Based on the findings, in clinical MRSA strains, ST15-SCCmec IV/t084 (7.5%) was the fourth most commonly detected clone. The low frequency of this clone has been previously reported in 16 European countries (36). PVL-carrying ST15 isolates were identified in a study by Rasigade and colleagues on 211 S. aureus strains from 19 different countries (37). Five (4.2%) ST15-SCCmec IV/t084 isolates carried pvl genes in our study. Previously, PVL-positive ST15 was reported by Japoni-Nejad and colleagues in Iran (10). In contrast to several studies in which ST15 was reported to be prevalent among CA- and HA-MSSA isolates, all ST15 isolates belonged to MRSA strains in our study. We reported the presence of ST585-SCCmec III/t713 in 5% of isolates. In another study by Goudarzi et al the molecular features of MRSA isolates were identified, and ST585-SCCmec III/t713 was reported in 12% of blood samples from bacteremia patients (12).
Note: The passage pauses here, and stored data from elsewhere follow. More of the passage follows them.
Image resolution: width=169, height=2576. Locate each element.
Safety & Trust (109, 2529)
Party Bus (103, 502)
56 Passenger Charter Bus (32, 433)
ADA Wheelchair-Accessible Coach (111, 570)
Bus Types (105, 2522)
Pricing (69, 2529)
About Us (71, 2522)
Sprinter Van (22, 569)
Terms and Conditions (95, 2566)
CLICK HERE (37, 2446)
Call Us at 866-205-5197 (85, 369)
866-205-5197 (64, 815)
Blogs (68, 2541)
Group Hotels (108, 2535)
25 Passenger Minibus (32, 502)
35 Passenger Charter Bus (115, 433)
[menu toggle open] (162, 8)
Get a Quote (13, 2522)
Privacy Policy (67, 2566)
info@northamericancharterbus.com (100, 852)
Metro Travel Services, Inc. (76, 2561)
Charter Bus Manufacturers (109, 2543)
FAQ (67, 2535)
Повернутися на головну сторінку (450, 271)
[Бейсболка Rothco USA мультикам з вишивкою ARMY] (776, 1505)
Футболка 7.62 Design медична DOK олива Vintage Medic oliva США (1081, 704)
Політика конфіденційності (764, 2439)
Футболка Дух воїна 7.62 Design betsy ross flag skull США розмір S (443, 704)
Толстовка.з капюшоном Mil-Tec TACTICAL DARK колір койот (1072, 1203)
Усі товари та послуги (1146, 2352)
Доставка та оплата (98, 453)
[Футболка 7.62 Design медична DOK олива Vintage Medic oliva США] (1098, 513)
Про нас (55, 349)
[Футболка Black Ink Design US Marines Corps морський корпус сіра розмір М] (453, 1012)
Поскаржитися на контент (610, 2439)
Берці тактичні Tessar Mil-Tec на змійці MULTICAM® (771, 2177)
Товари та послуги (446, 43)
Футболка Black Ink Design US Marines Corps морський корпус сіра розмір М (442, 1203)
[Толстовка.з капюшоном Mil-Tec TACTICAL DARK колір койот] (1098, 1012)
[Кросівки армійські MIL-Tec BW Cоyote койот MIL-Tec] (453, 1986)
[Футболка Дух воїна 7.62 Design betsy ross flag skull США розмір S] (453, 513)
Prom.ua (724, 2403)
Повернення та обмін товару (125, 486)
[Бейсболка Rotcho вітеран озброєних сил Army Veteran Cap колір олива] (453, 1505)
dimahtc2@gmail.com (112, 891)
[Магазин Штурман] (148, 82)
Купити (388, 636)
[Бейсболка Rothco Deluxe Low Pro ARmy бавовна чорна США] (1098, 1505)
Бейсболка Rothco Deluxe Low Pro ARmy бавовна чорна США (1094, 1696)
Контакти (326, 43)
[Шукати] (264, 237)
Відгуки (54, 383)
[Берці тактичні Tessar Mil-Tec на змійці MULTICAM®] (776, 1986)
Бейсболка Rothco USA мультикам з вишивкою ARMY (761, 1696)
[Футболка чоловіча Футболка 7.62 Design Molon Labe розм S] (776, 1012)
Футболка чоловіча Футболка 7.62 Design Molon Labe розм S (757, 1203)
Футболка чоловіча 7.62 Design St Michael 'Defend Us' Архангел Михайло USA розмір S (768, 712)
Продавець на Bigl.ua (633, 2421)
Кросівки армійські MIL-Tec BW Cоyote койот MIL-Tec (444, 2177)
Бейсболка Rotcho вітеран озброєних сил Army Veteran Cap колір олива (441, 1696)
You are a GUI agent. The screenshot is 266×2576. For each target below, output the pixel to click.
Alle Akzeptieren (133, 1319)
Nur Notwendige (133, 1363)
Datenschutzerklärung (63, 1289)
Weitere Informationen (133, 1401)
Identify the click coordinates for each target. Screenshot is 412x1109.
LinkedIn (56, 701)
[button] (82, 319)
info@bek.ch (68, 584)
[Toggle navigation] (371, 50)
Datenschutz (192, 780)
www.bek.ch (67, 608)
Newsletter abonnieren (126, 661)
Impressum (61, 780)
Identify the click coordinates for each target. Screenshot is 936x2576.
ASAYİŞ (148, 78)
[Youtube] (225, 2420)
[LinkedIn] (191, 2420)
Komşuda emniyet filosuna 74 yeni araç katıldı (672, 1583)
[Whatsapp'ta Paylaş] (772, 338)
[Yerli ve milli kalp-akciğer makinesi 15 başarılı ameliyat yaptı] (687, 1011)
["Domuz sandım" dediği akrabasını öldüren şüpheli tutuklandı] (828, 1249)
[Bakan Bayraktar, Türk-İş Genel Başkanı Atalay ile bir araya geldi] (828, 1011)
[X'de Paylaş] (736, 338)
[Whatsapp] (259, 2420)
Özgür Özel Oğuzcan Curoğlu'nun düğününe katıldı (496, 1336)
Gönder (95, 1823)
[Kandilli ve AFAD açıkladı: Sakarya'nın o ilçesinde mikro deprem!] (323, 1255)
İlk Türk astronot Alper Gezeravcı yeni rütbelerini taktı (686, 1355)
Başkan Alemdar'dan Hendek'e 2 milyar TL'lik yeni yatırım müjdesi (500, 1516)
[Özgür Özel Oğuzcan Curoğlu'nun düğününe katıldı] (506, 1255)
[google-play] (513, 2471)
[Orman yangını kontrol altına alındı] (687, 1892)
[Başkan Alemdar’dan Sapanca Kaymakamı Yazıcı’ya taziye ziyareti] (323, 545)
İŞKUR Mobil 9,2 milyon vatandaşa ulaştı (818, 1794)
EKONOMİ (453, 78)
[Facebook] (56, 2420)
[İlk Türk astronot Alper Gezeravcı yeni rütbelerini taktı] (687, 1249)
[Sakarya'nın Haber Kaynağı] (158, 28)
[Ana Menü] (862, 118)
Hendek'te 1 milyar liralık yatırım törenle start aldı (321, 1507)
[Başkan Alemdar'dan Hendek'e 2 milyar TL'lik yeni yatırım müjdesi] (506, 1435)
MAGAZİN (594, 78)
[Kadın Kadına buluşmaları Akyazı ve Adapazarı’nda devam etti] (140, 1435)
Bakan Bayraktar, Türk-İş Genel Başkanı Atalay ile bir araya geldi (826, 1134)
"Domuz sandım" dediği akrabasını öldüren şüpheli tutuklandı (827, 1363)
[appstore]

To sum up, the present findings showed that MRSA isolates have various genetic backgrounds in our hospitals and involve six major clones. Certain molecular types were associated with some resistance and virulence genes (e.g., eta with ST22-SCCmec IV/t790, ST15-SCCmec IV/t084, and ST239-SCCmec III/t037; mupA with ST15-SCCmec IV/t084 and ST22-SCCmec IV/t790; pvl with ST15-SCCmec IV/t084 and ST22-SCCmec IV/t790; etb with ST585-SCCmec III/t713 and ST22-SCCmec IV/t790). The presence of eight different spa types, i.e., t037, t388, t713, t924, t790, t196, t084, and t171, was also confirmed. For the first time in Iran, STs 182 and 123, as well as spa types t196 and t171, were detected, which might be indicative of the emergence of new clones. Further studies on other neighboring regions, focusing on the emergence of new circulating clones, are necessary to reach an overall understanding of dynamic MRSA clones in Iran and the Middle East.
Acknowledgment
This study was supported financially by the grant (No 11417) from Research Deputy of Shahid Beheshti University of Medical Sciences, Tehran, Iran.
Conflicts of Interest
The authors declare that they have no conflicts of interest with the content of this article.